The module operates inside the Cost domain and supplies the concrete instances for the d'Alembert smoothness package declared as a typeclass in the imported AczelClass. The upstream AczelTheorem asserts that every continuous solution of $H(t+u) + H(t-u) = 2 H(t) H(u)$ with $H(0) = 1$ is C^∞. It also draws on FunctionalEquation lemmas that support the T5 cost uniqueness proof. The local setting is the Recognition Science forcing chain in which this functional equation appears during derivation of the J-cost function.

proof idea

The module structures the classification around the AczelSmoothnessPackage class. It first applies the integration bootstrap dAlembert_contDiff_smooth to lift continuity to C^∞. It then invokes dAlembert_to_ODE_general to obtain the ODE H'' = c H with c = H''(0). The final stage solves the ODE by trichotomy on the sign of c, using uniqueness in each branch to recover the constant, hyperbolic, and trigonometric solutions.

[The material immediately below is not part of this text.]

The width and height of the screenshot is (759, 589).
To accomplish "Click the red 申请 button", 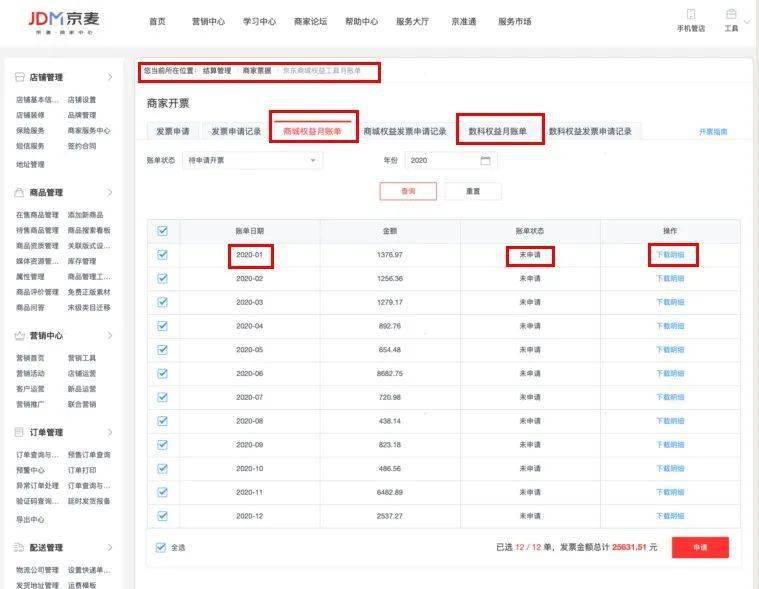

why it matters in Recognition Science

This module completes the smoothness and classification step required for the d'Alembert component of the Recognition Science forcing chain. It feeds the AczelClassification package, which packages the continuous-to-smooth transition together with the calibrated ODE kernel. It also supports GeneralizedDAlembert by discharging polynomial regularity assumptions in the Translation Theorem. The result aligns with the 1966 Aczél classification and supplies the cosh form that matches the explicit expression for J in the T5 uniqueness argument.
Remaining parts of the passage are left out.